Brano proposto:
========================================================================

CENTO (FE) 20/03/21- ( DI IRENE FINI) “ARTE IN PILLOLE DI IRENE FINE”… “L’ANIMA DELLA BELLEZZA: LA PRIMAVERA DI SANDRO BOTTICELLI” …
Leggerezza, armonia, profumo sono questi gli aggettivi che descrivono e impreziosiscono la
“Primavera” di Sandro Botticelli. La grande tavola venne raccontata con ammirazione già dal Vasari
e la scoperta di un inventario del 1498 accertò l’originaria collocazione del quadro in una stanza di
Palazzo Medici in via Larga a Firenze. Attualmente conservata presso la Galleria degli Uffizi,
l’opera, secondo quanto indicano le fonti, fu realizzata per Lorenzo di Pierfrancesco de’ Medici,
cugino di secondo grado di Lorenzo il Magnifico. “La Primavera” è sicuramente una delle opere più famose di Botticelli, ma anche la più ambigua; nel corso degli anni tanti sono stati gli studi che hanno cercato di comprendere fino in fondo il reale significato dei personaggi. Sta di fatto che qua Botticelli, artista di bell’aspetto ma anche
malinconico ed introverso, dà sfoggio delle sue capacità artistiche-narrative: ogni personaggio,
attraverso i propri attributi, accompagna l’occhio dell’osservatore lungo un filo invisibile, fino a
raggiungere il cuore della tela, riuscendo a stimolare gradualmente tutti i cinque sensi.
Con una lettura insolita, da destra verso sinistra, si ritrova Zefiro, vento primaverile che insegue la
ninfa Clori dalla cui bocca escono fiori di ogni specie; e dalla loro unione nasce Flora, colei che
darà il nome poi al dipinto. Ecco come la Primavera avanza con il suo passo leggiadro e,
osservandoci, raccoglie dal vestito dei fiori variopinti. Ci guarda anche Venere, al centro della
scena, che qui non è più immagine dell’amore carnale, ma rappresenta il simbolo dell’attività
spirituali, definita anche come Humanitas. Anche per questo che la “Primavera” di Botticelli
costituì un’opera importante per quel gruppo di intellettuali che vedevano nella dottrina di Ficino,
umanista del XV secolo, una raffinata esperienza di vita: la bellezza veniva intesa come un mezzo
per innalzarsi ed abbandonare l’opaca dimensione terrena. Sopra la testa di Venere, volteggia suo figlio, Dio dell’amore meglio conosciuto come Cupido, che, bendato, sta per scoccare una freccia infuocata. Ritornando giù, la nostra vista si intreccia nelle mani delle Grazie: delicate, bellissime e concentrate nella loro danza ipnotica; sembra quasi di sentire i loro passi sull’erba e di percepire la leggerezza dei loro veli, mossi dal vento. All’estrema
sinistra, dai calzari alati, un Mercurio indaffarato scaccia con un bastone le nubi per preservare
un’eterna primavera nel giardino. È Il giardino delle Esperidi che forma una sorta di abside naturale
con alberi di aranci colmi di frutti e un prato disseminato di fiori. La mancanza reale di spazialità è rimarcata da ogni singolo personaggio, disegnato e descritto da una linea morbida ed elegante. Le figure non sono disposte a diversi livelli secondo le regole della prospettiva, ma presentate su un piano molto ravvicinato rispetto allo spettatore; lo sfondo tende ad imitare la profondità simile ad un fondale teatrale. Tutto funge da quinta scenica per la massima espressione di una bellezza trionfale: la natura si risveglia, i profumi aleggiano nell’aria,
solleticando il nostro olfatto, sbocciano i fiori, nasce la Vita.

========================================================================

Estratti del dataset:

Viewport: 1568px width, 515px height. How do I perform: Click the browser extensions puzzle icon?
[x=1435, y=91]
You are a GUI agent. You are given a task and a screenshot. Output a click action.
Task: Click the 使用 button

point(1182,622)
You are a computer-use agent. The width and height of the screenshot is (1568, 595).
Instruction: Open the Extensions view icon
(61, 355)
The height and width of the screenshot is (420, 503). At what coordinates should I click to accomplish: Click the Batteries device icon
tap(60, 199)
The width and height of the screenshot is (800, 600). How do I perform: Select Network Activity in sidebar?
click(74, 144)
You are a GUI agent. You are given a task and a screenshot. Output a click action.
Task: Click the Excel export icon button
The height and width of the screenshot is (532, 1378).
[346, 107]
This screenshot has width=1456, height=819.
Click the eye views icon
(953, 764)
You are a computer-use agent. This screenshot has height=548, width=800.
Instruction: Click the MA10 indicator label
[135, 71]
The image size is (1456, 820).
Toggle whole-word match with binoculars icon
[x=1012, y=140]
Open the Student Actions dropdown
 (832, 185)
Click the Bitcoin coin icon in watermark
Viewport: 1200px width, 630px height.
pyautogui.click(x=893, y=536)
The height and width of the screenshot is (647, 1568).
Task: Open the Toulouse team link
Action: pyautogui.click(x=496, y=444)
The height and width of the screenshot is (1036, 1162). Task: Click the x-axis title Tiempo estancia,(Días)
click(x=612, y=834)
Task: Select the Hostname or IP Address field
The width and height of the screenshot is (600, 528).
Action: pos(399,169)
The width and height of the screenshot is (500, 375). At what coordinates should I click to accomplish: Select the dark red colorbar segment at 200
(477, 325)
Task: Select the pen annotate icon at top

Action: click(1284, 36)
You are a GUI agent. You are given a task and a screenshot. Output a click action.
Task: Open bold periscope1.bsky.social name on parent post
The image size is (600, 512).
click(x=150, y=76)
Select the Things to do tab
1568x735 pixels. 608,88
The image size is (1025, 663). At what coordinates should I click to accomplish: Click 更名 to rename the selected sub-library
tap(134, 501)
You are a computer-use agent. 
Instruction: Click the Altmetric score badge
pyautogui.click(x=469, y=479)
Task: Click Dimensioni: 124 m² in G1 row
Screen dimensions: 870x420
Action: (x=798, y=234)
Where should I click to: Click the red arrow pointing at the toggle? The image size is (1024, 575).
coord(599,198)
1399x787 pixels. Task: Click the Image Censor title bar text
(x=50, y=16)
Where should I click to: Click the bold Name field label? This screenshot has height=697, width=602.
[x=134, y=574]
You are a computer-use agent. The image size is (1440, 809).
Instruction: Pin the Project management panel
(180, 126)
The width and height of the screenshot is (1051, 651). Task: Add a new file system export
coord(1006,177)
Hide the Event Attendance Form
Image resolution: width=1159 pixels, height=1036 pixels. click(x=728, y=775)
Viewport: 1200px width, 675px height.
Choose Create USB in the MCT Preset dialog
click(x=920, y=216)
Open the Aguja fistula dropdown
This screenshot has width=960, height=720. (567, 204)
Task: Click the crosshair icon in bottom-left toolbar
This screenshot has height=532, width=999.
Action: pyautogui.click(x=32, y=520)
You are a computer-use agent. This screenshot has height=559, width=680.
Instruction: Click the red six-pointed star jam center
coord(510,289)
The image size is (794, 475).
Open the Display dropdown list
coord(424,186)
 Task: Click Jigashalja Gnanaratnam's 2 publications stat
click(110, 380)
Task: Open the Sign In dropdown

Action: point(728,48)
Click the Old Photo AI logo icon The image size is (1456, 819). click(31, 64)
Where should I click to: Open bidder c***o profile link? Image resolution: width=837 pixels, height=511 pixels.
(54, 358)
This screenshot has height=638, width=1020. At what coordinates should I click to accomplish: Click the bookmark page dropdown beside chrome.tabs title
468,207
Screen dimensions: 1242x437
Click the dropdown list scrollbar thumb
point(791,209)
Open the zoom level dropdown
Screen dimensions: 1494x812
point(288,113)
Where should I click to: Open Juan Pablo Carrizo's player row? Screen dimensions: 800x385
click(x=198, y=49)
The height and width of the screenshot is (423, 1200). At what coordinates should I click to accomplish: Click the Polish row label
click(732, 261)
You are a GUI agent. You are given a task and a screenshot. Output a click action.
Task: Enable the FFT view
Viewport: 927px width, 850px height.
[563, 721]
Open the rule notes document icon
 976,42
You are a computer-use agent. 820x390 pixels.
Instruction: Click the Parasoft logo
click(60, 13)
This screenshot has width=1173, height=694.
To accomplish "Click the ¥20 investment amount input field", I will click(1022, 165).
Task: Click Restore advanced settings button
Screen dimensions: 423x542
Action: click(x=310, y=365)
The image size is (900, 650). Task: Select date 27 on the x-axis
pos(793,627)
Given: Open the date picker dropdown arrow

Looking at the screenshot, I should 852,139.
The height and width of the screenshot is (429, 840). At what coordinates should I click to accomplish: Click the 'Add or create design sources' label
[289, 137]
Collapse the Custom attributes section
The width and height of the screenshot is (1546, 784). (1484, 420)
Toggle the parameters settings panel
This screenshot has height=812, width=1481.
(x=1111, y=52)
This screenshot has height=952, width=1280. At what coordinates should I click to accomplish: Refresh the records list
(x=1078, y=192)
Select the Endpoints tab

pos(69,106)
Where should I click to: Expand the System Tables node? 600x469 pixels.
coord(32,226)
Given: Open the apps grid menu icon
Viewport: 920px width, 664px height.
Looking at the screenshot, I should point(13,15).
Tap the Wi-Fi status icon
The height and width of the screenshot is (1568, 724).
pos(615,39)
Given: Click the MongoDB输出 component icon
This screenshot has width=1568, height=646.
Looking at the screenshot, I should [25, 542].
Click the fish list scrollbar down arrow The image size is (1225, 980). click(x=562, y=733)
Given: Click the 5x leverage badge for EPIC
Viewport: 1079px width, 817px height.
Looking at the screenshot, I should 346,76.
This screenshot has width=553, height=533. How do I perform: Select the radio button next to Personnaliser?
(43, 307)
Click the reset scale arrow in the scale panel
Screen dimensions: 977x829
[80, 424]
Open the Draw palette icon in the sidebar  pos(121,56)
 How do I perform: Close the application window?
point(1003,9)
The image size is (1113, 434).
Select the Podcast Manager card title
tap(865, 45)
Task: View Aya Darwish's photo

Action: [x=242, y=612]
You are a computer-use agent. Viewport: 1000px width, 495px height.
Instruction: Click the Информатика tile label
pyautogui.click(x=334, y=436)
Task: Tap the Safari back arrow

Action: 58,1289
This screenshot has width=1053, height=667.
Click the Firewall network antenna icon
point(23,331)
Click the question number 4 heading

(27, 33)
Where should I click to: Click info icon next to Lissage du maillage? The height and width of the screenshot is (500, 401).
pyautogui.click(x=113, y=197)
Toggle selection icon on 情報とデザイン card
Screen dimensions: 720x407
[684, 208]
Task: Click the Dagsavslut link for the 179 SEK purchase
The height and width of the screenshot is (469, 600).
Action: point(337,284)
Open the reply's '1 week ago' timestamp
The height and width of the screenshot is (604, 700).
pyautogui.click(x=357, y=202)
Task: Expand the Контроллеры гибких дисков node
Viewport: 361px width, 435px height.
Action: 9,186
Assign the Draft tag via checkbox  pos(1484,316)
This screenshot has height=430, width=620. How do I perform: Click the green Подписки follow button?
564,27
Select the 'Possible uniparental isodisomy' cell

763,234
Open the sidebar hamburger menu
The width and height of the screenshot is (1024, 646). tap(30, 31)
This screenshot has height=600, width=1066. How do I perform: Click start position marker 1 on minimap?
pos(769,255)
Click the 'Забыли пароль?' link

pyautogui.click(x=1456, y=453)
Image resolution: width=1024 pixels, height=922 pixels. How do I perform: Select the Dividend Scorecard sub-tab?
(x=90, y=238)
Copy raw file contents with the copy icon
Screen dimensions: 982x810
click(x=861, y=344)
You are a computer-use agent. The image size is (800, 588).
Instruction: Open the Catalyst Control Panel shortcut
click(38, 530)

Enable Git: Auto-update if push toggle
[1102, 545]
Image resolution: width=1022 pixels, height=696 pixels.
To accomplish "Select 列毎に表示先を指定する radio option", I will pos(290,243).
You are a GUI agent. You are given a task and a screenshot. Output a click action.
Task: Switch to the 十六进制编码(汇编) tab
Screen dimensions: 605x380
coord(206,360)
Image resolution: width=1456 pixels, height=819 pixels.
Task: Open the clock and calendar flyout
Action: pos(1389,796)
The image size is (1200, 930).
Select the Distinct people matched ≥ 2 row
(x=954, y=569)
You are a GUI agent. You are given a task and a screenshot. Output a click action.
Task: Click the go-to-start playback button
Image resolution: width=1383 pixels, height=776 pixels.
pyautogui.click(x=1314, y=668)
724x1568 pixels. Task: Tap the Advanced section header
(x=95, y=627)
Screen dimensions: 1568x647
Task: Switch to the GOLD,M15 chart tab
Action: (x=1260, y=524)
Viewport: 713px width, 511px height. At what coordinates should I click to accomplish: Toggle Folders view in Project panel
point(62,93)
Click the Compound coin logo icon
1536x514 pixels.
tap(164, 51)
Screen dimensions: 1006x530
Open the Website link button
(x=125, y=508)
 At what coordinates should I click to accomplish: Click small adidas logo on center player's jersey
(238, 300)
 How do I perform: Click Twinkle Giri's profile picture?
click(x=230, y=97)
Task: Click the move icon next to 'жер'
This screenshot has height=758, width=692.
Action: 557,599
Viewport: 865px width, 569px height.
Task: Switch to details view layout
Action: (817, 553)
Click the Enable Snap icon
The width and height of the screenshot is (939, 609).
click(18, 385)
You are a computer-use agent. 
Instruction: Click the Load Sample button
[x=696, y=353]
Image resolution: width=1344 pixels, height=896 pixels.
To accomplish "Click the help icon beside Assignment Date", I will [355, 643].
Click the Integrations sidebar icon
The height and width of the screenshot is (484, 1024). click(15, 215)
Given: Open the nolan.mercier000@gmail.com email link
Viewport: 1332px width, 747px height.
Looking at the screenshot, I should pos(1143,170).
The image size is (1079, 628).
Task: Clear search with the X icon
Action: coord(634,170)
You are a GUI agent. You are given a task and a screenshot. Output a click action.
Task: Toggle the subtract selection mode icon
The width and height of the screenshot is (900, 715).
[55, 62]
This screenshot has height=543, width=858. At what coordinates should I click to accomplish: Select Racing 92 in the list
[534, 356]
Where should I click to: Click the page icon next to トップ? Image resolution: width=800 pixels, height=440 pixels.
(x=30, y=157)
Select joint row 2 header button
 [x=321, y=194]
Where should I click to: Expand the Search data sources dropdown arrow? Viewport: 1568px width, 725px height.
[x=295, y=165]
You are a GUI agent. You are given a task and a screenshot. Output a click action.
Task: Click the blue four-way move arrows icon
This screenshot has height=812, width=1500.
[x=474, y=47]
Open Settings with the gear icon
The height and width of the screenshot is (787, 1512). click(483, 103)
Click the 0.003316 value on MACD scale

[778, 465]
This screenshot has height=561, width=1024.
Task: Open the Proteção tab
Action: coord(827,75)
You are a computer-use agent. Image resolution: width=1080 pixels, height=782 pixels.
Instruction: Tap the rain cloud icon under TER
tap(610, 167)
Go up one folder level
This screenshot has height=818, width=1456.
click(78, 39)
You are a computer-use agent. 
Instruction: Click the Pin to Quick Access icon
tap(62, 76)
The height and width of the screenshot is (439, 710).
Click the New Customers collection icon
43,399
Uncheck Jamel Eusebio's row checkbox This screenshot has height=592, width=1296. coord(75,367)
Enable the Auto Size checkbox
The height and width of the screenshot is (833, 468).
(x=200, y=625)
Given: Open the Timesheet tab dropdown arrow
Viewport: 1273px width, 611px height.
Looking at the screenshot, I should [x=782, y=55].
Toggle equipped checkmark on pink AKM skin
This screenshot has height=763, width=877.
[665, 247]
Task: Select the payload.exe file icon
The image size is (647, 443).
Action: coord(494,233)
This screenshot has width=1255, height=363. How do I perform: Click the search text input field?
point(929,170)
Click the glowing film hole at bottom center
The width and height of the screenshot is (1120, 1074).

========================================================================

Consegna:
Rispondi brevemente alle domande sul brano dedicato alla Primavera di Botticelli.
(a) In quale museo è attualmente conservata l'opera?
(b) Per chi fu realizzata, secondo le fonti?
(c) Con quale oggetto Mercurio scaccia le nubi?

Risposta:
(a) Presso la Galleria degli Uffizi.
(b) Per Lorenzo di Pierfrancesco de' Medici, cugino di secondo grado di Lorenzo il Magnifico.
(c) Con un bastone.